Most politicians know all this. Countless former Home Office ministers admit that the war on drugs is a counter-productive failure after leaving office. Indeed, David Cameron himself, when he sat on the Home Affairs Select Committee in 2002, co-authored a report on drugs policy which stated that ‘there may come a day when the balance may tip in favour of legalising and regulating’. (Dave, that day has come).

So why don’t they do it? Simple: politicians believe it to be politically impossible. They think the tabloids will shriek and howl, and there would be a public outcry.

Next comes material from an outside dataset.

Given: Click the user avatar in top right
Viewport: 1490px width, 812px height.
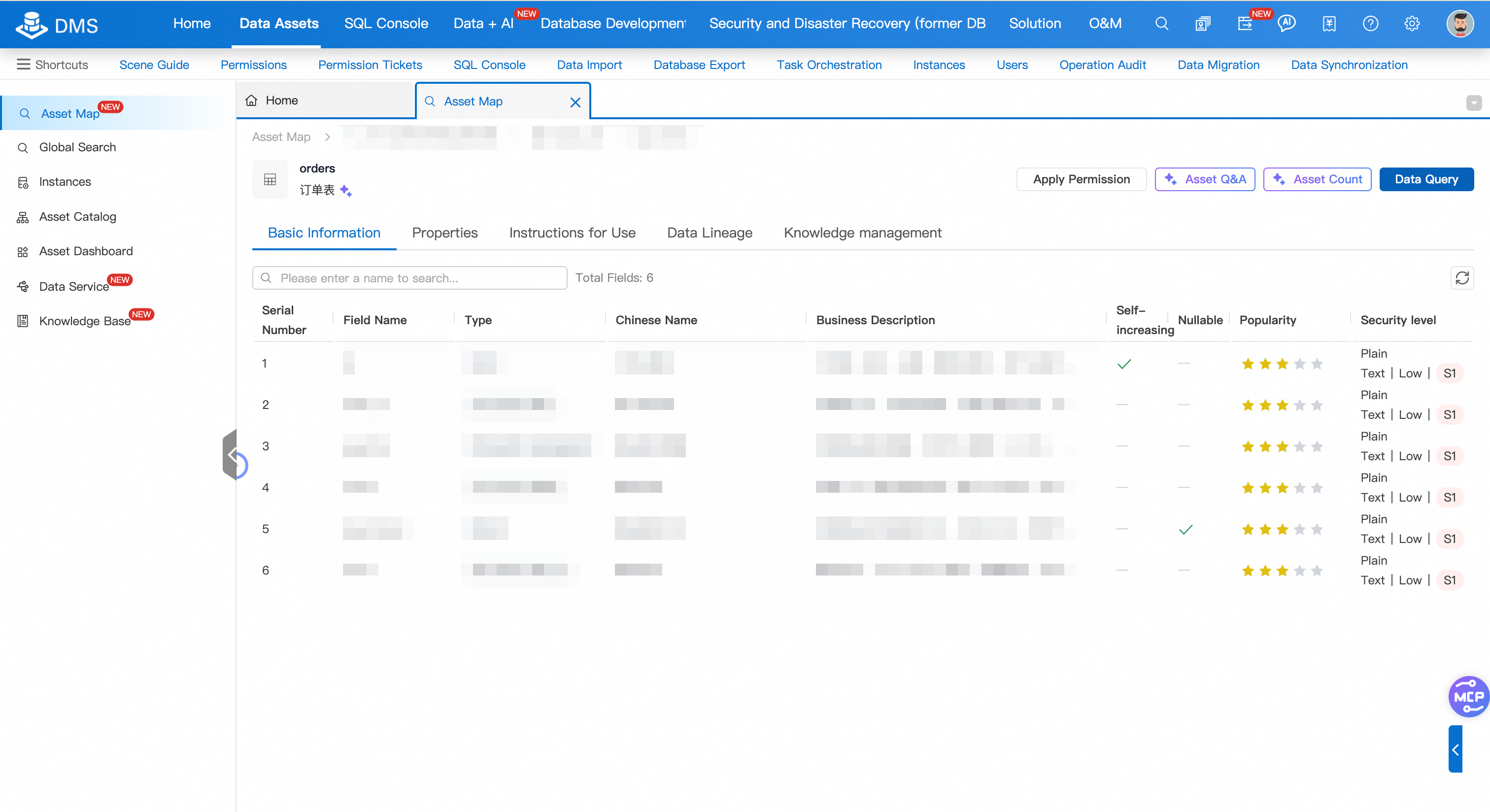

But that’s why you, me, and everybody reading this have a responsibility to join the growing ranks of people – from former UN Secretary-General Kofi Annan to Dr Fiona Godlee, editor of the British Medical Journal – in helping turn the tide in the opposite direction.

This year marks the fortieth anniversary since President Richard Nixon launched the global war on drugs. Its forty years have been marked by an astronomical rise in addiction, brutal gang violence, and epidemics of disease and political corruption – hardly a cause for celebration. But the global financial crisis also gives us an opportunity: great crises can spur great changes. It isn’t going to happen by magic: politicians have almost never benevolently handed down progressive change. Progress is campaigned for, fought for, and won. The great paradox at the heart of all this is that we really can win the war on drugs – but only if we cease to fight it. The onus is on you to make that happen.